Lo miro y parece pequeño. No hay una ruta 38 como ruta, hay un zigzagueante dibujo lleno de hormiguitas que se mueven. Son autos. Todo parece marchar despacio. Todo es distinto desde arriba, es cierto.
El azul inmóvil de una piscina y el negro movedizo de los ríos y arroyitos, como se ven desde arriba. Acordonado por piedras el río Pinto parece negro. Ahí está el borde filoso de Cuchi Corral donde los parapentidatas juegan con el viento (pero no esta tarde porque el viento sur no es favorable).
En el filo donde la montaña se termina está el dique El Cajón. Más allá, la huella de San Marcos Sierras y más, más lejos, Cruz del Eje y Villa de Soto. Girando la palanca a la derecha el avión deja ver un paisaje donde La Rioja, San Juan y mas allá San Luis casi no se distinguen y vuelven a dar noción de la redondez de la Tierra.
Otra vez girando sobre el joystick, la mano va hacia adelante o tira hacia atrás. Despacio, el movimiento es demasiado delicado. Tanto que el instructor, el maestro, empuja mi mano para darle más firmeza. No hay que tenerle tanto respeto, pienso. Pero le tengo. Me recuerda a la tensión con que hay que llevar la rienda de un caballo.
En ese momento no hay conciencia de la altura. O hay alguna parte del cerebro que es conciente y otra que no. Otra que está acostumbrándose a este ambiente y empieza a normalizar las distancias, las vibraciones, las pequeñas turbulencias y el sonido del aire. Acá no hay gritos, no hay teléfonos, no hay televisores ni radios.
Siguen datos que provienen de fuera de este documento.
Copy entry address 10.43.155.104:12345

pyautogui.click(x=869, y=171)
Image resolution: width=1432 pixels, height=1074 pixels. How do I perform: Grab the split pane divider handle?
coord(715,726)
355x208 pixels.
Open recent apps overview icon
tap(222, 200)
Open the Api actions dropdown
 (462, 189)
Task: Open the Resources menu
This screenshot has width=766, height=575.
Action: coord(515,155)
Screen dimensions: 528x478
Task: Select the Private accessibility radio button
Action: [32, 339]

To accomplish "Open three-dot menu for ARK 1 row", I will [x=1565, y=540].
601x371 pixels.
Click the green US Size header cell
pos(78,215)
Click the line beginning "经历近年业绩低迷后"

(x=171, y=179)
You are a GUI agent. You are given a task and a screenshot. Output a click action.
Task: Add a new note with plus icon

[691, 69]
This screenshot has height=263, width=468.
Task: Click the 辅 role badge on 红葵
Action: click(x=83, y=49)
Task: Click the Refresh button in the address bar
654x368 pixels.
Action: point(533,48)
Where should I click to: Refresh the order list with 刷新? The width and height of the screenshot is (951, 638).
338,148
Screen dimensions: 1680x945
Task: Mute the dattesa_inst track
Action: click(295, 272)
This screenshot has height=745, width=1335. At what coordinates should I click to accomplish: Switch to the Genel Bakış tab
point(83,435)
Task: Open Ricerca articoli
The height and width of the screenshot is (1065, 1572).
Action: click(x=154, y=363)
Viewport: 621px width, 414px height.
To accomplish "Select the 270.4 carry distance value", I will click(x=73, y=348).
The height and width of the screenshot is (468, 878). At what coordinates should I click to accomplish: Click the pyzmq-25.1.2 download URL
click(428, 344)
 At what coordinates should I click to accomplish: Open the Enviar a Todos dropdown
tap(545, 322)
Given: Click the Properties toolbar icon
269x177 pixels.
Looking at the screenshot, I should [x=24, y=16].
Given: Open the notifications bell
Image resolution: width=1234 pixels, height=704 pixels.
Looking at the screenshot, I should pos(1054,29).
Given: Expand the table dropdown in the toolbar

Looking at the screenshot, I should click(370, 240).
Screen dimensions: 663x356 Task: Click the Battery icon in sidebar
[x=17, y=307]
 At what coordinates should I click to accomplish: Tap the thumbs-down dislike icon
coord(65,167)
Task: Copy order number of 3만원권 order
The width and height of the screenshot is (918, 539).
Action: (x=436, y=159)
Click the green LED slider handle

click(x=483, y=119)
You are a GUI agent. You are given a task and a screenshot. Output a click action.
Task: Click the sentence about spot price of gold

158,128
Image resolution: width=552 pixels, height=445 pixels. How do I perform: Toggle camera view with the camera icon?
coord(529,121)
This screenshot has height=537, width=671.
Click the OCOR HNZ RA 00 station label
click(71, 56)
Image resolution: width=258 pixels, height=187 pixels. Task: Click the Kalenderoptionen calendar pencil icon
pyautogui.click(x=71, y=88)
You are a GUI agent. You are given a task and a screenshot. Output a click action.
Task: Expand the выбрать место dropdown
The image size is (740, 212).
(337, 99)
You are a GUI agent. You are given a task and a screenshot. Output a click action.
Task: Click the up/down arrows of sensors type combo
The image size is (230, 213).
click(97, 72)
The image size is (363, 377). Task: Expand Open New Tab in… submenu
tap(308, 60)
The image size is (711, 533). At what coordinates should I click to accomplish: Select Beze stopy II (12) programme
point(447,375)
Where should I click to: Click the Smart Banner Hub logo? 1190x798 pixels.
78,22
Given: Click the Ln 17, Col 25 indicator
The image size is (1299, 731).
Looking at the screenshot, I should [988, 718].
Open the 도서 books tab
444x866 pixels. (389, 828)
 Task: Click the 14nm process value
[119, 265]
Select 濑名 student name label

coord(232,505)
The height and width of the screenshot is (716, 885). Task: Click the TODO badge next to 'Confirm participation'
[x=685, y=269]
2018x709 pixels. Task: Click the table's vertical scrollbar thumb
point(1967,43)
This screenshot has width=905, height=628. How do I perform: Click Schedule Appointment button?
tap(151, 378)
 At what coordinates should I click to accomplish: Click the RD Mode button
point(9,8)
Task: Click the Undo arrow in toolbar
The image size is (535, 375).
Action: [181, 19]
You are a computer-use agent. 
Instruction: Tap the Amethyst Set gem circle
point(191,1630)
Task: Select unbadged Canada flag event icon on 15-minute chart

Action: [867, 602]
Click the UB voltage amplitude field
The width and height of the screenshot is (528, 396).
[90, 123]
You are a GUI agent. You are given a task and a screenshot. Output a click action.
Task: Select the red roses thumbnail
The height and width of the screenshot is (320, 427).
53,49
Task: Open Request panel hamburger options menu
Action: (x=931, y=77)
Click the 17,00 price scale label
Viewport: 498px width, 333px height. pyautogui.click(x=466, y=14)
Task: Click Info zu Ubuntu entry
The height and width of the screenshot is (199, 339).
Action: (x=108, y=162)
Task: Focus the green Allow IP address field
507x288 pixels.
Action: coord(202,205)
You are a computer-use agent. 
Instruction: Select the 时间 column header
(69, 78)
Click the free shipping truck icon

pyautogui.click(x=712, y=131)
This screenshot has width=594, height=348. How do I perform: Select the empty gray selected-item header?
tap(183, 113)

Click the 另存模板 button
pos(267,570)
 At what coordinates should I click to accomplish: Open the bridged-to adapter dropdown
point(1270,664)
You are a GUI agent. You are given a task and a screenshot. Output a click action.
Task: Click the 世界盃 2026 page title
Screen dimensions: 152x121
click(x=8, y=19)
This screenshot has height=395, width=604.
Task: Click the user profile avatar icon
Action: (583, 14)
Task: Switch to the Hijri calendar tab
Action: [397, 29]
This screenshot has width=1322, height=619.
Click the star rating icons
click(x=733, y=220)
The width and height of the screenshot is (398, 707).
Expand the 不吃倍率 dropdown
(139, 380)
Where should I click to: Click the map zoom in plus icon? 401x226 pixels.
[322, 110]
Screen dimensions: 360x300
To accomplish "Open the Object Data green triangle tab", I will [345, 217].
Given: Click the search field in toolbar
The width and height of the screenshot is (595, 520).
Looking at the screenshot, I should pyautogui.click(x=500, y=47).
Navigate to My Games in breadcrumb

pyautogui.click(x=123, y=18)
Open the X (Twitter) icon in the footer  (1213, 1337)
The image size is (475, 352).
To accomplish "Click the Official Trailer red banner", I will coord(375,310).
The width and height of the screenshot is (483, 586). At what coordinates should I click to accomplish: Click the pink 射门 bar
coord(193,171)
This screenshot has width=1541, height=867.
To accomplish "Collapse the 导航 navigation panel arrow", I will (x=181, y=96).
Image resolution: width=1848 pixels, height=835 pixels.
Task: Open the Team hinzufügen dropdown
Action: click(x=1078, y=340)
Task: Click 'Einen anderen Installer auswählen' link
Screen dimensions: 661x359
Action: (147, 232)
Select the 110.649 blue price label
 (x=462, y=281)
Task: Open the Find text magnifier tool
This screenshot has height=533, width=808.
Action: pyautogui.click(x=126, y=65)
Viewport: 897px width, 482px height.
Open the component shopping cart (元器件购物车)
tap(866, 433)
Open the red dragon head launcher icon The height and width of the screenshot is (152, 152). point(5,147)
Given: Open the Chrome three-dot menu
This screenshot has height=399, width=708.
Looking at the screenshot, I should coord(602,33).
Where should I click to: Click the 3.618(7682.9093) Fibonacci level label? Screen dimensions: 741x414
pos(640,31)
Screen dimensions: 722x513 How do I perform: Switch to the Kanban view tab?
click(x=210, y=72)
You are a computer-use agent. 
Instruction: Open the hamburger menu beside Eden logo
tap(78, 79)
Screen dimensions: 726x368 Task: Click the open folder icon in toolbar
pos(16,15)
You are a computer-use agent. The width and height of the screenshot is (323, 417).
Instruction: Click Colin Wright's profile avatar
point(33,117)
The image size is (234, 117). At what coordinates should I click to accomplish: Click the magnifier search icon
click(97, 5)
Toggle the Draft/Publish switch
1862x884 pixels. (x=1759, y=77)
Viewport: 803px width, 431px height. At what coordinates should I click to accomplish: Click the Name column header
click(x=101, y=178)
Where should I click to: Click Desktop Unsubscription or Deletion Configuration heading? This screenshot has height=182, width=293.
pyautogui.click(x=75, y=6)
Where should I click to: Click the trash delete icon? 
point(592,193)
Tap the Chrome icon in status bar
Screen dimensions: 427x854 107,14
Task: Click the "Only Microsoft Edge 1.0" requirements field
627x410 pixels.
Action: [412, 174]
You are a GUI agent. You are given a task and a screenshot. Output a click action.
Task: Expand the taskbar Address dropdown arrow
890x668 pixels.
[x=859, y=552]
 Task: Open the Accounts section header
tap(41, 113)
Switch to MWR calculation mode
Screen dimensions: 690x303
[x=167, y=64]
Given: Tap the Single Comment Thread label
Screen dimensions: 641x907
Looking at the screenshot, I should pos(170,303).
De frente está el Cristo en la montaña y apunto hacia allá. Tuerzo con firmeza el control hacia la izquierda y el avión dobla. Siento que lo acompaño con el cuerpo, como con los caballos. De a poco aparece el paisaje conocido, el aeródromo, los barriletes como pequeños prapentes con sogas con que algunos todavía juegan. El sol ahora queda más lejos, se está escondiendo.
Y empezar a bajar. De costado, cortando el aire, deslizando de nuevo, suave, tan suave que no parece que estamos tan fuera de nuestro medio, tan lejos de la tierra. Y en pocos segundos las flores amarillas de la pista se ven mas nítidas. Se apoya despacio. Como la mano que guiaba la mía hace segundos en el control.
De nuevo en tierra. Se termina el juego. La emoción se achica, vuelve a aparecer la vida como es siempre en este medio que camino todos los días. Pero este no. Este fue un día de vuelo.